START TASK DATA

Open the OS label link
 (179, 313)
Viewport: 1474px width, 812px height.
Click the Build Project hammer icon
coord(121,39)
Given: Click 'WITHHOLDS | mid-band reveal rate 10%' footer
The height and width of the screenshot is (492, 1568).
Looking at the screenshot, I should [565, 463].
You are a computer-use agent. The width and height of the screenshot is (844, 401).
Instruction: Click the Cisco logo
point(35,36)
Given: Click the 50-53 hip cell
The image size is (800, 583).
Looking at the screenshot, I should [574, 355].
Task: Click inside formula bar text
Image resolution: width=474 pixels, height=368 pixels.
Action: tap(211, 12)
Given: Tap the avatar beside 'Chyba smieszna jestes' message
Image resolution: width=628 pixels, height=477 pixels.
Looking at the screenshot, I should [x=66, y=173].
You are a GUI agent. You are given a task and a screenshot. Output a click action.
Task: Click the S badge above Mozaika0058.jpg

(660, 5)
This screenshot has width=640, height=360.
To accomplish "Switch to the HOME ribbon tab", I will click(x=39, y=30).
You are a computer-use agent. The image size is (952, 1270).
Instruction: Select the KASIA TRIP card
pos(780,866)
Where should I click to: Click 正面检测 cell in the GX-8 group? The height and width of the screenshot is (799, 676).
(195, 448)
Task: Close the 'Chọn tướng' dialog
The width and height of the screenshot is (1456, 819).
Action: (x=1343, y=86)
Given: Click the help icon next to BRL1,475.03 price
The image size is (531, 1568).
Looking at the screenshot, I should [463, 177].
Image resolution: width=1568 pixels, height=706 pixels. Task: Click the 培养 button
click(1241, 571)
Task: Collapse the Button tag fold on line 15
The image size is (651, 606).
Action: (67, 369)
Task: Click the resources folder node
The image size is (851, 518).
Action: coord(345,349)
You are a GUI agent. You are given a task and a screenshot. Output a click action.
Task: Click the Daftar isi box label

END TASK DATA

» EXERCISE DESCRIPTION: Please repeat the material in full, keeping it exact.

» EXERCISE OUTPUT:
Open the OS label link
 (179, 313)
Viewport: 1474px width, 812px height.
Click the Build Project hammer icon
coord(121,39)
Given: Click 'WITHHOLDS | mid-band reveal rate 10%' footer
The height and width of the screenshot is (492, 1568).
Looking at the screenshot, I should [565, 463].
You are a computer-use agent. The width and height of the screenshot is (844, 401).
Instruction: Click the Cisco logo
point(35,36)
Given: Click the 50-53 hip cell
The image size is (800, 583).
Looking at the screenshot, I should [574, 355].
Task: Click inside formula bar text
Image resolution: width=474 pixels, height=368 pixels.
Action: tap(211, 12)
Given: Tap the avatar beside 'Chyba smieszna jestes' message
Image resolution: width=628 pixels, height=477 pixels.
Looking at the screenshot, I should [x=66, y=173].
You are a GUI agent. You are given a task and a screenshot. Output a click action.
Task: Click the S badge above Mozaika0058.jpg

(660, 5)
This screenshot has width=640, height=360.
To accomplish "Switch to the HOME ribbon tab", I will click(x=39, y=30).
You are a computer-use agent. The image size is (952, 1270).
Instruction: Select the KASIA TRIP card
pos(780,866)
Where should I click to: Click 正面检测 cell in the GX-8 group? The height and width of the screenshot is (799, 676).
(195, 448)
Task: Close the 'Chọn tướng' dialog
The width and height of the screenshot is (1456, 819).
Action: (x=1343, y=86)
Given: Click the help icon next to BRL1,475.03 price
The image size is (531, 1568).
Looking at the screenshot, I should [463, 177].
Image resolution: width=1568 pixels, height=706 pixels. Task: Click the 培养 button
click(1241, 571)
Task: Collapse the Button tag fold on line 15
The image size is (651, 606).
Action: (67, 369)
Task: Click the resources folder node
The image size is (851, 518).
Action: coord(345,349)
You are a GUI agent. You are given a task and a screenshot. Output a click action.
Task: Click the Daftar isi box label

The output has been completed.